Do you know your weak points?
There's loss aversion, where we find that the urge to avoid a loss is much more powerful than the urge to seek a gain. Some studies suggest that a loss is twice as powerful, psychologically, than an equivalent gain. (Put another way, losing $50 feels as bad as gaining $100 feels good.)

Related to that, there's the sunk-cost fallacy -- the need to feel that lost money, also known as sunk costs, counts for something. If you've already lost $300 at a slot machine, you're unlikely to move to another one or stop playing. After all, you've already put $300 into this one, you're bound to hit eventually if you keep playing, right? (Except that, as we all know when we step back and think about it, the chances of winning on the next play are, for all intents and purposes, the same as they were on the last play -- and the 299 plays before that.)

There's also every advertiser's favorite, confirmation bias, which is the tendency of people to look for evidence to support their pre-existing preferences and to discount contradictory input. And related to that, anchoring -- where we focus on one particular number and lose track of the larger picture.

Now, what if there were a business designed to take advantage of the weaknesses in our wiring? That may sound silly, but I recently looked at one that might qualify -- and it's pretty interesting.

So this business is what, a casino?
It's not exactly a casino. I'd better explain. The business I'm talking about is Swoopo.com. Swoopo, if you haven't seen it, looks like an eBay (Nasdaq: EBAY) wannabe at first glance. But when you look more closely, it turns out that there's a lot more going on.

Under the hood
Here's how it works: All kinds of cool consumer goodies -- computers, GPS devices, bicycles, smartphones -- are offered in short-duration auctions by Swoopo. (You and I can't sell on Swoopo, only buy.) All of those auctions start at the same price -- $0.12 -- with no reserve, and each bid raises the price of the item by a fixed, small amount, normally $0.12, though there are exceptions.

That may sound crazy, but there are two catches: First, placing a bid isn't free. You have to pay a small fee -- they vary by auction, but $0.60 is typical -- each time you bid. Second, if there's a bid in the last 20 seconds, the auction timer resets. And it will reset over and over and over again, as long as there are bids.

So sure, you might see a bike with a MSRP of $500 "sell" for $80. But how much did that winning bidder spend on all the bids he made along the way? I'm sure Swoopo loses money on some auctions, when all things are considered. But a lot of the time, the losing bids more than pay for any discount the winner gets.

Yes, they are inside your head
So here's how Swoopo is taking advantage of our brains' wiring: First, the closing prices of past auctions look like absolute steals. A recent research paper that looked at Swoopo said that "the median auction closes with a final price that is 18.9% of the retail price." If you see someone win a brand-new $1,700 Macbook Pro for $81.64 -- which actually happened as I was writing this article -- it's hard to resist being drawn in. We all love a bargain, right? In fact, we anchor on those low prices, and the site's design helps to confirm our new bias: Here be bargains!

So you get drawn in, and you bid, and you bid, and you bid some more, and on a hotly contested high-ticket item you could spend a couple hundred dollars on bid fees and still need to keep bidding. And many folks will keep bidding in that situation -- there's the "sunk-cost fallacy." It seems like the money you've already spent without winning will "count" if you win and go to waste if you don't.

→ Recorded information

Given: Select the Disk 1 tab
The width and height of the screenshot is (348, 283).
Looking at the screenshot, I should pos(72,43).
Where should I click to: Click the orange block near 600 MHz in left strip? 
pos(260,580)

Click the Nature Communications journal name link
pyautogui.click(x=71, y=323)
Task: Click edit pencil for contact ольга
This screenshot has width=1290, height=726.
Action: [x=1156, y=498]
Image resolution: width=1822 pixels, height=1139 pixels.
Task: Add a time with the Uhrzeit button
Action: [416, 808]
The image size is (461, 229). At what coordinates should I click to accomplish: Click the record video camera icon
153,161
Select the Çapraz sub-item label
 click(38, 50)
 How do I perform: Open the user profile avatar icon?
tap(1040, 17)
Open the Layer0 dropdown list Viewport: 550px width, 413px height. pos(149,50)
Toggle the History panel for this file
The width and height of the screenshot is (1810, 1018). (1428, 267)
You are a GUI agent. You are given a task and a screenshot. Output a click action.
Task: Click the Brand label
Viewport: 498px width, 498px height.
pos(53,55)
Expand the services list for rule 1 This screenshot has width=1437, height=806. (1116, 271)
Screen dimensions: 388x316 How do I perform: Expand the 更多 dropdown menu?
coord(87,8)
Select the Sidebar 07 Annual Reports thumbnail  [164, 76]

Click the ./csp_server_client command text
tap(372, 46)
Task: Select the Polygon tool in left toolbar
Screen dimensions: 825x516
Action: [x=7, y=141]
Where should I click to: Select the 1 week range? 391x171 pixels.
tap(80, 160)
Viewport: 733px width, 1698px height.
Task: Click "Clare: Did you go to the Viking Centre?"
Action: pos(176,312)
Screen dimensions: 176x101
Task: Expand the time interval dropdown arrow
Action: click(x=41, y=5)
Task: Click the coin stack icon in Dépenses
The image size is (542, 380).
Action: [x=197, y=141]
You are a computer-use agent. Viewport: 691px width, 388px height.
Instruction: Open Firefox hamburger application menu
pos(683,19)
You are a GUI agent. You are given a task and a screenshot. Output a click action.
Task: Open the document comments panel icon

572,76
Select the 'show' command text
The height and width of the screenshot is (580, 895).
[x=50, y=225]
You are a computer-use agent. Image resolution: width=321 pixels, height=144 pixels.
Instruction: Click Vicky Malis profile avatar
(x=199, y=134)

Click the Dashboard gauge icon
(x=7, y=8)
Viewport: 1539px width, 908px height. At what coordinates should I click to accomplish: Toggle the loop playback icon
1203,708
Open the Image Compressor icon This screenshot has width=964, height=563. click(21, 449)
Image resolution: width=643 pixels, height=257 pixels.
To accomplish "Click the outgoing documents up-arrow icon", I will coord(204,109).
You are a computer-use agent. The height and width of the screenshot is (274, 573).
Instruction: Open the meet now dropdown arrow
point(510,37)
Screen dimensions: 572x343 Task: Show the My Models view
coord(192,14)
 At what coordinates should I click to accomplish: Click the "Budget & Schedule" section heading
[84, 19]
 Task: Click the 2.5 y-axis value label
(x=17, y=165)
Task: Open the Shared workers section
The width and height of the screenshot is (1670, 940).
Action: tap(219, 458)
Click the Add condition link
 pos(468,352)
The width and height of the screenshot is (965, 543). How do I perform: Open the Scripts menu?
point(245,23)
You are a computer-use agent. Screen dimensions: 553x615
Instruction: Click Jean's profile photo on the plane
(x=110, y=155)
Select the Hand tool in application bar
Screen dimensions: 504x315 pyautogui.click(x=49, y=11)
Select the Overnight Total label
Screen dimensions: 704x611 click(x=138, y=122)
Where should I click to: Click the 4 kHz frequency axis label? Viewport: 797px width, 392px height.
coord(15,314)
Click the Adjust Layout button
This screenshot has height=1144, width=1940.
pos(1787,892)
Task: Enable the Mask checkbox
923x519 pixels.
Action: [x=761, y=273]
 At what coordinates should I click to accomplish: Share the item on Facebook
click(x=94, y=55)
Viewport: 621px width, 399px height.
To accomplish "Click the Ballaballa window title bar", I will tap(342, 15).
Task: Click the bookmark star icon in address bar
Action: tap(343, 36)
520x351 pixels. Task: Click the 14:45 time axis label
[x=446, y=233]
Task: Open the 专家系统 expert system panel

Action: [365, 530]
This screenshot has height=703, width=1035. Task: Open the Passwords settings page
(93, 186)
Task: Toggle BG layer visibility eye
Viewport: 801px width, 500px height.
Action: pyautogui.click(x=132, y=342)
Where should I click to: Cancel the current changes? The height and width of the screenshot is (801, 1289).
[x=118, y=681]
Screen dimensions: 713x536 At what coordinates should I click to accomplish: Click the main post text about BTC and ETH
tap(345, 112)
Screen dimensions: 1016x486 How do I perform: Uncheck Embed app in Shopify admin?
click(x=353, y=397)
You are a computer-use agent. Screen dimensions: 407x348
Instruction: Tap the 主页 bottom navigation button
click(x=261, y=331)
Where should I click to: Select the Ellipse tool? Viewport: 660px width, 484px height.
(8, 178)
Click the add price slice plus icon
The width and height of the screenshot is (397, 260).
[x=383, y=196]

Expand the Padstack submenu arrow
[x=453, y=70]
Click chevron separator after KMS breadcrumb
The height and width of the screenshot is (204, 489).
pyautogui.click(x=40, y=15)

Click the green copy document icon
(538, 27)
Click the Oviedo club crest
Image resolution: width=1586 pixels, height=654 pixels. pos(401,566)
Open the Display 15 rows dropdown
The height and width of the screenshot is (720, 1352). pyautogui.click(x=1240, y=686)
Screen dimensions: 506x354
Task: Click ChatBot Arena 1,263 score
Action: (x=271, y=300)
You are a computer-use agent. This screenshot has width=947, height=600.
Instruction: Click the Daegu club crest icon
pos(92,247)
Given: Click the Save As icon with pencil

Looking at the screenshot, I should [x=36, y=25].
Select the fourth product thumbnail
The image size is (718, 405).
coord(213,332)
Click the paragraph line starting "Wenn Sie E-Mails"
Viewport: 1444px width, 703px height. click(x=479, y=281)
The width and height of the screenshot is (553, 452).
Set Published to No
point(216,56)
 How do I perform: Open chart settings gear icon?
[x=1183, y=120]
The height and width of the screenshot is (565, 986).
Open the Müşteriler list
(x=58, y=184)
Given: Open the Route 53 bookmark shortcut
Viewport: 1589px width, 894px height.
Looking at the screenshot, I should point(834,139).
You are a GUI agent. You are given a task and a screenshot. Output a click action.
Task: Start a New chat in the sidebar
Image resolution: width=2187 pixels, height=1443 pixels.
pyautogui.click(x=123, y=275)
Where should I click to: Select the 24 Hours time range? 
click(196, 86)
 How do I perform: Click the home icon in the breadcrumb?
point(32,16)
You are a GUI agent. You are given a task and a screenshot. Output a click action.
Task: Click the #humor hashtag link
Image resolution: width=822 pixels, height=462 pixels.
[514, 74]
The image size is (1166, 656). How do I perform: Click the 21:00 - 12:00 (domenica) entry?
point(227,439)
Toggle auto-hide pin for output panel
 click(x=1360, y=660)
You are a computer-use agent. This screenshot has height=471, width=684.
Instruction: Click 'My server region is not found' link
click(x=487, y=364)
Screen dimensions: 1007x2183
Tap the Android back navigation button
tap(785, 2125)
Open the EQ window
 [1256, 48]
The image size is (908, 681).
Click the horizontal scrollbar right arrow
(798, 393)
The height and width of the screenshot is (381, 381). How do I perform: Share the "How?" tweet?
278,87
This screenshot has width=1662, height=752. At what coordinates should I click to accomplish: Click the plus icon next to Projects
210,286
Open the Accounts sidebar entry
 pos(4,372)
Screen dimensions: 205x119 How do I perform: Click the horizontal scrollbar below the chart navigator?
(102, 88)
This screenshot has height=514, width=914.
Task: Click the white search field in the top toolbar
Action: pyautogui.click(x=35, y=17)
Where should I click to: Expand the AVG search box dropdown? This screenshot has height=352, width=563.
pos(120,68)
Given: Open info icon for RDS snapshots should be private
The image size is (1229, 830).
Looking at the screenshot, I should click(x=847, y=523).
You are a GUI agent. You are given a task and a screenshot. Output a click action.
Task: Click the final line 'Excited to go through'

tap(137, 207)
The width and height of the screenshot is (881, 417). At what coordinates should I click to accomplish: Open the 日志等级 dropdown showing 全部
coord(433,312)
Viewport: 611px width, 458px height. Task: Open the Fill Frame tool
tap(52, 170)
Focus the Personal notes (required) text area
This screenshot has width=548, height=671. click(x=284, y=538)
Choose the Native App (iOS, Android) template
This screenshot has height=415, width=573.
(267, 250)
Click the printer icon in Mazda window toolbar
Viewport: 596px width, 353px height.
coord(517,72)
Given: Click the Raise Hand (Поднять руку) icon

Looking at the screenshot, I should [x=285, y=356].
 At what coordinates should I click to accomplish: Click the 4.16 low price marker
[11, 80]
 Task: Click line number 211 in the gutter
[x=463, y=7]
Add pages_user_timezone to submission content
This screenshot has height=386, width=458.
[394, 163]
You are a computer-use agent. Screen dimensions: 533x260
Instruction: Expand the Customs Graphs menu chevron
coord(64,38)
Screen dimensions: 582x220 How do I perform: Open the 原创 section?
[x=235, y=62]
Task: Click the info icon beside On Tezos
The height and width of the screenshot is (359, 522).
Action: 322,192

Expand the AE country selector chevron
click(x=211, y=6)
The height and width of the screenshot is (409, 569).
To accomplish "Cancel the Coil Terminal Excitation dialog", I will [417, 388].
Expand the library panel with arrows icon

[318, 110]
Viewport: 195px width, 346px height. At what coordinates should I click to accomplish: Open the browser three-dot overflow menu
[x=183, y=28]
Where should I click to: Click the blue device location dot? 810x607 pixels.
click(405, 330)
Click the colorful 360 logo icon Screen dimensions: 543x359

→ Directive 1
Answer these questions from the Swoopo text, one answer per line, marked as the questions are:
(a) What bid fee does the text call typical?
(b) A bid placed within how many final seconds of an auction resets the timer?
(c) According to the research paper quoted, the median auction closes at what percentage of the retail price?
→ Directive 2
Edit the Swoopo text: write out the part that opens with the words containing "Do you know" and closes with "gaining $100 feels good.)", changing "loss aversion" to "loss avoidance".
The rows are separate material, unconnected to the Swoopo text.

→ Task output 1
(a) $0.60
(b) 20 seconds
(c) 18.9%

→ Task output 2
Do you know your weak points?
There's loss avoidance, where we find that the urge to avoid a loss is much more powerful than the urge to seek a gain. Some studies suggest that a loss is twice as powerful, psychologically, than an equivalent gain. (Put another way, losing $50 feels as bad as gaining $100 feels good.)